(Beginning of Source records)

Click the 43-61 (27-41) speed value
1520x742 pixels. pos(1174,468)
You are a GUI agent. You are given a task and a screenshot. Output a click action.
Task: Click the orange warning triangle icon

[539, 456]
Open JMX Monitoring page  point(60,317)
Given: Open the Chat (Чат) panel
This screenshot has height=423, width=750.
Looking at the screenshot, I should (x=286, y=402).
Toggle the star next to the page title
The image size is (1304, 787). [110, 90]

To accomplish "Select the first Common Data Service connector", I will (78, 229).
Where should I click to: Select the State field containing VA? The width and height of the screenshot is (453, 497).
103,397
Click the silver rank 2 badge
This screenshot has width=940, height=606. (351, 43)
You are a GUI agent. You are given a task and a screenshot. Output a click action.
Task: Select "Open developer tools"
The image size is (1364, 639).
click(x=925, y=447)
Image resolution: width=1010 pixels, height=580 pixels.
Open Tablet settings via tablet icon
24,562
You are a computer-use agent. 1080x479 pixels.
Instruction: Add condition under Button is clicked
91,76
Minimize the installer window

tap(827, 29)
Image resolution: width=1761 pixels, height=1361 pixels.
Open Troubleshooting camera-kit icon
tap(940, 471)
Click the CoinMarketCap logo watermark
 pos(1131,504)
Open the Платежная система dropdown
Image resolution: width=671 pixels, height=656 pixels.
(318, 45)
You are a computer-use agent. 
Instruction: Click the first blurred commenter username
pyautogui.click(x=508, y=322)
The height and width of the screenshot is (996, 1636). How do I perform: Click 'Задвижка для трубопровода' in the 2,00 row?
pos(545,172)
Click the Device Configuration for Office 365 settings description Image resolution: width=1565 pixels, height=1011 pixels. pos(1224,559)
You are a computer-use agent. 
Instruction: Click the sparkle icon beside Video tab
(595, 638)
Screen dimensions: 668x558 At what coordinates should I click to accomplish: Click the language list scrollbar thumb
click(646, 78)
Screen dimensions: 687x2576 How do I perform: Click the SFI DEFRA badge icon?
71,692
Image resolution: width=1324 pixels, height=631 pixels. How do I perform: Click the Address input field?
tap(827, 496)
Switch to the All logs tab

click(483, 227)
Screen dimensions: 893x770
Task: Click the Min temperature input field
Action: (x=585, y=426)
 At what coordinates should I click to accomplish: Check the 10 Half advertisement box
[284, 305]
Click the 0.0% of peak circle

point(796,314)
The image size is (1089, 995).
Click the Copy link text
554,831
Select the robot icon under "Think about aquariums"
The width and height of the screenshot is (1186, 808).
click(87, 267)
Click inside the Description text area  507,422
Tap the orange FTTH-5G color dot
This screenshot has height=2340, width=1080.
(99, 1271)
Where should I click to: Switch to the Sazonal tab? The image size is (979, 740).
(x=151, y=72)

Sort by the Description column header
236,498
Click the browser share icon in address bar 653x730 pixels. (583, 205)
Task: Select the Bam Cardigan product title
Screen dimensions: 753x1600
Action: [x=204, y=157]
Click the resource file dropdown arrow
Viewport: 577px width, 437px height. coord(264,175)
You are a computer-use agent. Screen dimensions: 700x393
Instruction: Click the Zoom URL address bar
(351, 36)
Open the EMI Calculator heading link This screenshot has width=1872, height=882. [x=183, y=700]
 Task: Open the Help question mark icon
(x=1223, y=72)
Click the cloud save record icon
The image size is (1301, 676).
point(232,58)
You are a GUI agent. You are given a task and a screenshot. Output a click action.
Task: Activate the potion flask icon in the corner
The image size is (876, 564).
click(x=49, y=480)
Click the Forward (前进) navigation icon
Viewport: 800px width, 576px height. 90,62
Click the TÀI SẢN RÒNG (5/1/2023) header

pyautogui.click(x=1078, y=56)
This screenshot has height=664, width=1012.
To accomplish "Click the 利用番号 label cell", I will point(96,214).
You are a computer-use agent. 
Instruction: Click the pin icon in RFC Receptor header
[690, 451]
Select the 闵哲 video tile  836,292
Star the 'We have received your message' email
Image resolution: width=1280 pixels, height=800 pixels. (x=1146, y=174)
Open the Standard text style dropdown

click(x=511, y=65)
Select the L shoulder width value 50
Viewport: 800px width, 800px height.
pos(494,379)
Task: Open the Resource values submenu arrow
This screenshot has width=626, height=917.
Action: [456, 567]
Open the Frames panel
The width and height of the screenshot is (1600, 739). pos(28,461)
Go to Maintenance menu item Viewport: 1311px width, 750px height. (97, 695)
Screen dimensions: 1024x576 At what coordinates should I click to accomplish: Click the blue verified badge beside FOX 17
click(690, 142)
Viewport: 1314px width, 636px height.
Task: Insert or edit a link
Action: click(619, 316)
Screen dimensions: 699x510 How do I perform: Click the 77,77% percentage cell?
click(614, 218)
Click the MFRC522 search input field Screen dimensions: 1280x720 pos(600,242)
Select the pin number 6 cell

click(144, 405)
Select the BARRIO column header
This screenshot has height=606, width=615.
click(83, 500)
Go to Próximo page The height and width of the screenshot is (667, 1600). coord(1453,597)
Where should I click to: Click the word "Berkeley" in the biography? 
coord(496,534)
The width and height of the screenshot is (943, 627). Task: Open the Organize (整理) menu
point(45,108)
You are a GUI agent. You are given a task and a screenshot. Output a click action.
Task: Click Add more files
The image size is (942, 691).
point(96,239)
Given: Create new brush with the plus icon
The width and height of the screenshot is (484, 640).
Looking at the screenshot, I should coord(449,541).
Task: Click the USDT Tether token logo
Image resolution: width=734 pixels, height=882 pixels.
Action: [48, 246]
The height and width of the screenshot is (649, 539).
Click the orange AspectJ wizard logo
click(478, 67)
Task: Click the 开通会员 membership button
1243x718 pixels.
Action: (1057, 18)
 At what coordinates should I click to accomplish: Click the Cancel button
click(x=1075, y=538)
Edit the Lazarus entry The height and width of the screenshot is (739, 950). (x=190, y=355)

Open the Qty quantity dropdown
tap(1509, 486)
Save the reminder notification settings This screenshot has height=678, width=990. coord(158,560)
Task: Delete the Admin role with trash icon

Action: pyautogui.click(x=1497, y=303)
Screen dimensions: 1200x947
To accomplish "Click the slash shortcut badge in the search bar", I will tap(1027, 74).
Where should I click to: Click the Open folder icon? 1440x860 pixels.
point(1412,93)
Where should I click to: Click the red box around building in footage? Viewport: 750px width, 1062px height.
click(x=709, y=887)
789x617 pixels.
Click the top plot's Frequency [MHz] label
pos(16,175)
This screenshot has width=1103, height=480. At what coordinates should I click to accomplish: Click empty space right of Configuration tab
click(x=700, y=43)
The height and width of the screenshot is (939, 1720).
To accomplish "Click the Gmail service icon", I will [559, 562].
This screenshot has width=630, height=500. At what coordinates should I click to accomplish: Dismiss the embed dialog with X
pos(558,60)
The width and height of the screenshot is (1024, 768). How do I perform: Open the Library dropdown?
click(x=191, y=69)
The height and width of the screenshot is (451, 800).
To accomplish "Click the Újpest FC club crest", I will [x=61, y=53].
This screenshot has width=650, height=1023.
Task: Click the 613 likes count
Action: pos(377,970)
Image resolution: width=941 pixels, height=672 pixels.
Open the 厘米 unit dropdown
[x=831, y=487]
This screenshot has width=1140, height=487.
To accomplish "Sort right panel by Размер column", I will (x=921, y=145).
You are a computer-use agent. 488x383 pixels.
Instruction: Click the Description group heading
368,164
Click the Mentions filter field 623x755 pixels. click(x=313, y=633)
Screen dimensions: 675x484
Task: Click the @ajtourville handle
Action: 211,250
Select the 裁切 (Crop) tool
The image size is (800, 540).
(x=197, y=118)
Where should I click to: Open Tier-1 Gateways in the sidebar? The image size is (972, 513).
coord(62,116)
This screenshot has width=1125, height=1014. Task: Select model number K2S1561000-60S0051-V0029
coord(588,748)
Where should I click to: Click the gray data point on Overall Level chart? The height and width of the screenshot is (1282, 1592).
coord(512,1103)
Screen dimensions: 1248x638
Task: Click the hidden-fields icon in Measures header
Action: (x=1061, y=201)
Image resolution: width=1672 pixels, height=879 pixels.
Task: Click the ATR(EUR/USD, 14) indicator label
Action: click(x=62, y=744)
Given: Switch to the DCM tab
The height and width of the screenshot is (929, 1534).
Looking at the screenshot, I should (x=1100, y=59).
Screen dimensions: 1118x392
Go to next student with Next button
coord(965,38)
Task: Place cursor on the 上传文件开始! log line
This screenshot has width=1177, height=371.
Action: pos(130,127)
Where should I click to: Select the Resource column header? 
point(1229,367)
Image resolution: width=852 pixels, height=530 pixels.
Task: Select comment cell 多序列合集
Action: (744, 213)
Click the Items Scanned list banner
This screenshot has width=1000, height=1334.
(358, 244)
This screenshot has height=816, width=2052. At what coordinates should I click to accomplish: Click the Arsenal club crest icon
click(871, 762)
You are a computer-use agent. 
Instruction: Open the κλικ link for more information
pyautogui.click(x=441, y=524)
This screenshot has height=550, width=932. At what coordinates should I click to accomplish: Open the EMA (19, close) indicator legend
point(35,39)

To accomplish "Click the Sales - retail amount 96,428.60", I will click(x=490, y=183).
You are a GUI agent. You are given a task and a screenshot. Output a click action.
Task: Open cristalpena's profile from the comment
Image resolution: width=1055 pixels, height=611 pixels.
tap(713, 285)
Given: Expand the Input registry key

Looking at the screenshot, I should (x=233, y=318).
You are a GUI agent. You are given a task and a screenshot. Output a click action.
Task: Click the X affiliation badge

(End of Source records)

What is expected ::
Return exactly the lines from the one containing "Instruction: Open the" to the last line of the data, and nothing more.

The answer ::
Instruction: Open the κλικ link for more information
pyautogui.click(x=441, y=524)
This screenshot has height=550, width=932. At what coordinates should I click to accomplish: Open the EMA (19, close) indicator legend
point(35,39)

To accomplish "Click the Sales - retail amount 96,428.60", I will click(x=490, y=183).
You are a GUI agent. You are given a task and a screenshot. Output a click action.
Task: Open cristalpena's profile from the comment
Image resolution: width=1055 pixels, height=611 pixels.
tap(713, 285)
Given: Expand the Input registry key

Looking at the screenshot, I should (x=233, y=318).
You are a GUI agent. You are given a task and a screenshot. Output a click action.
Task: Click the X affiliation badge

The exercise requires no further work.